━━━ Recorded information

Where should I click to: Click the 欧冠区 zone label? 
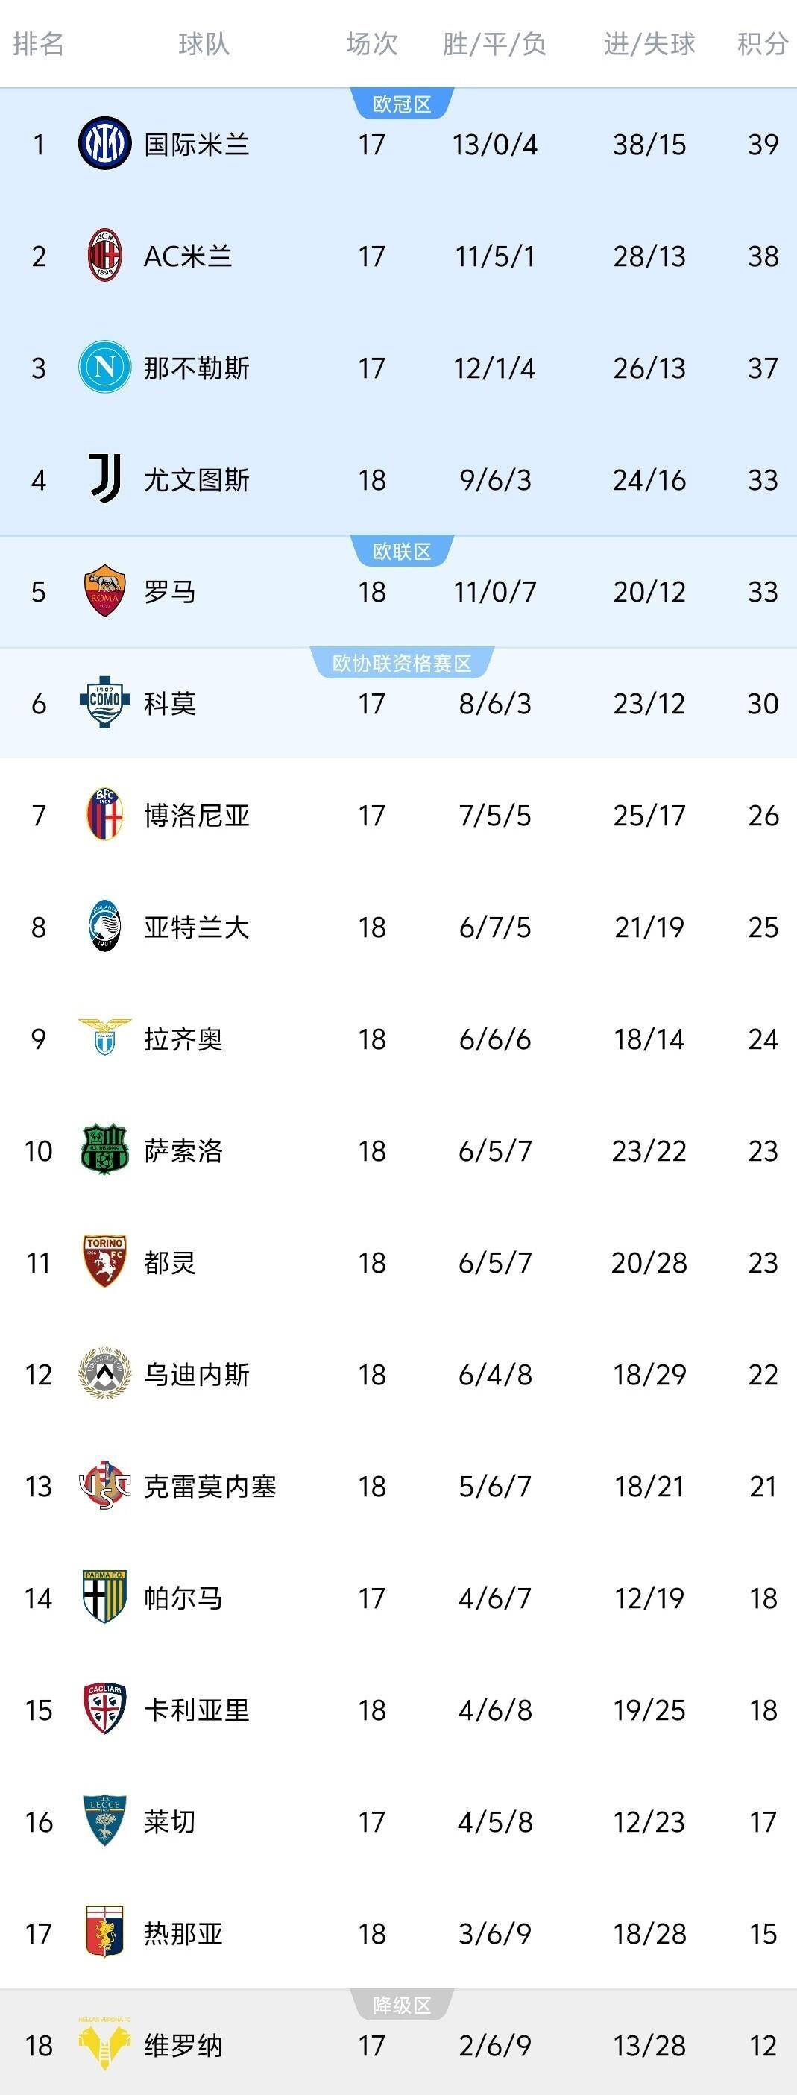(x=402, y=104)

━━━━━━
━━━ Recorded information

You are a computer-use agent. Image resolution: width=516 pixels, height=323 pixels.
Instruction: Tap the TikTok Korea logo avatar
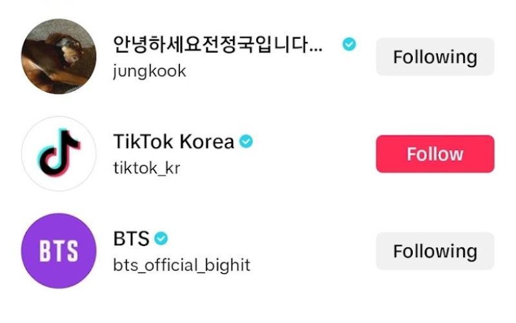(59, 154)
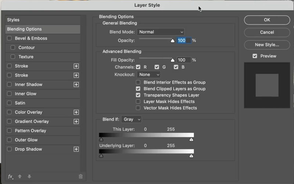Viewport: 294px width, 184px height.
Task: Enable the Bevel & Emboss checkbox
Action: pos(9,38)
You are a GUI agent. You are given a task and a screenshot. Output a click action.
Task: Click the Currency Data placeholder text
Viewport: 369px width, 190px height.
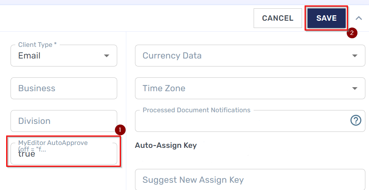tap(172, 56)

━━━━━━

Wherever the string "agent" appears in the entries above, return the line it appears on.

You are a computer-use agent. Image resolution: width=516 pixels, height=323 pixels.
You are a GUI agent. You are given a task and a screenshot. Output a click action.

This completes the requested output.